Palabra en el tiempo

Alejandro V. García

Ángulos muertos

ESTA columna es un ejercicio de admiración y de agradecimiento. Si César Vallejo pidió en un famoso poema perdón por la tristeza, quizá convenga ahora pedir comprensión por el deslumbramiento y, desde luego, indulgencia por el entusiasmo, pues no son los nuestros tiempos propicios para el fervor civil ni la alegría, sino para la inquietud y para un tipo de egoísmo inspirado menos en la ambición personal que en el miedo a perecer en el desastre. He tenido el privilegio de escuchar dos de los temas principales de Solo en o compañía de otros, el nuevo disco que Miguel Ríos publicará a finales de mes. El primero de ellos, Memorias de la carretera, es una de esas canciones que escriben los grandes músicos para fijar los perfiles de su biografía, unas memorias mínimas pero que sintetizan miles de kilómetros de vida, con sus rectas, baches y arcenes traicioneros. Es un tema gozoso, pegadizo, una de esas canciones de fortuna que se adhieren firmemente a un autor y que no se despegan nunca y terminan por formar parte de nuestra memoria melódica.

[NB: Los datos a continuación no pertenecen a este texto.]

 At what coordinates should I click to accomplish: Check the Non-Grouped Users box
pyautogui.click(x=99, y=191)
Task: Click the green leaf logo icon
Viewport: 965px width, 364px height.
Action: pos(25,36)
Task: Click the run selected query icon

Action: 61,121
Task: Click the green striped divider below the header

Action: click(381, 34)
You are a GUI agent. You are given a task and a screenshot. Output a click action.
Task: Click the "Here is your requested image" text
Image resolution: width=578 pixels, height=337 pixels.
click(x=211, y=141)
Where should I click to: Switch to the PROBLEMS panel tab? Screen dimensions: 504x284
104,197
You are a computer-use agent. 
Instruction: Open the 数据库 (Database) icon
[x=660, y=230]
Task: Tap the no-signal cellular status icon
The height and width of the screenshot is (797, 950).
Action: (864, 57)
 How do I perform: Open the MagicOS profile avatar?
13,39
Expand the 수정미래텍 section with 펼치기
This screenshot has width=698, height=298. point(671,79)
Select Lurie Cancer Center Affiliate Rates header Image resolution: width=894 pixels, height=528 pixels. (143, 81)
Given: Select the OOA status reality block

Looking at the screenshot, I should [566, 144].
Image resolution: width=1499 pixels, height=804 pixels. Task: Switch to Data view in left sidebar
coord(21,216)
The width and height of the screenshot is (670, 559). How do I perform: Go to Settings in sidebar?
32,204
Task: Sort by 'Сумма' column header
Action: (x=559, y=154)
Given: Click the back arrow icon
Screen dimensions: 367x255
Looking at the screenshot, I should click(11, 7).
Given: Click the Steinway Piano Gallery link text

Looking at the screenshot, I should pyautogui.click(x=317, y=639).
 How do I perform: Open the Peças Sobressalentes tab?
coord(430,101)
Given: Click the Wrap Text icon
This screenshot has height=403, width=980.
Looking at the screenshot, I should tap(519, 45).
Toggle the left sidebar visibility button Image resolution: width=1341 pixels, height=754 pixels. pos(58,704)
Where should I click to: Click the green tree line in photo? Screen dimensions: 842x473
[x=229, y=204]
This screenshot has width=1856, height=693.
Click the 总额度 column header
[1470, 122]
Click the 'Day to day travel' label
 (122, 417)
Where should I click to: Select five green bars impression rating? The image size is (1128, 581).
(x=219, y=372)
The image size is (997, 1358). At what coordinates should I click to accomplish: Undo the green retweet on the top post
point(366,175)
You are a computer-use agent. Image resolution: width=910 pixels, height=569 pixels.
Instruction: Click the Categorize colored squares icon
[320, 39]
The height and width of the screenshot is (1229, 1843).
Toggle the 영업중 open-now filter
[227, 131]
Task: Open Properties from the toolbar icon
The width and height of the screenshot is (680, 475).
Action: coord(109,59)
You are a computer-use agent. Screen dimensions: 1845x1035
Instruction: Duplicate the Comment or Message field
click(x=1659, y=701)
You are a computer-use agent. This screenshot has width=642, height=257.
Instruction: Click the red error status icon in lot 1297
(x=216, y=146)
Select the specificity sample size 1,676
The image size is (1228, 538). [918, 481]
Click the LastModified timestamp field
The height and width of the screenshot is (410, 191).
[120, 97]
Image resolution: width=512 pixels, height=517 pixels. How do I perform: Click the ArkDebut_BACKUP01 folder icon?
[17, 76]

Memorias de la carretera es, como El blues del autobús, una especie de road movie de un cantante de rock, un tema que trae ecos de películas como Easy Rider, París, Texas y de algunos los relatos de Sam Shepard. "Solo o en compañía de otros tipos como yo", escribe Miguel, "he recorrido las carreteras de mi vida para llegar a la patria común de un escenario".

El segundo tema es punto y aparte. En el ángulo muerto es una versión de la grandísima canción de José Ignacio Lapido, uno de nuestros mejores compositores y un magnífico intérprete. Es una canción desolada, íntima, pero no de ese tipo de solipsismo que inspira la cobardía. Todos hemos soñado alguna vez en convertirnos en el hombre invisible de Wells. Unos por pudor o por timidez; otros por astucia, y algunos más por desesperación. Pero hay también un tipo de invisibilidad sobrevenida, no buscada, que acontece muchas veces en medio de la multitud; uno mira el retrovisor y comprueba que ha desaparecido. La invisibilidad de los ángulos muertos no es producto de una disipación consentida sino de un confuso juego de espejos que nos reducen no ya a comparsas del mundo, como se suele decir, sino a algo menos que polvo de tocador.

Y en ese sentido la canción es una alegoría de la perplejidad, un himno para estos tiempos sombríos y desconcertantes en que los gobiernos del mundo restañan con dinero las heridas del capital mientras la gente baila por las esquinas agarrada a su hipoteca. "Cerraron el limbo y se fueron. / No vieron que yo estaba dentro / pidiéndole al camarero / los sacramentos y algo de beber". Salud a ambos.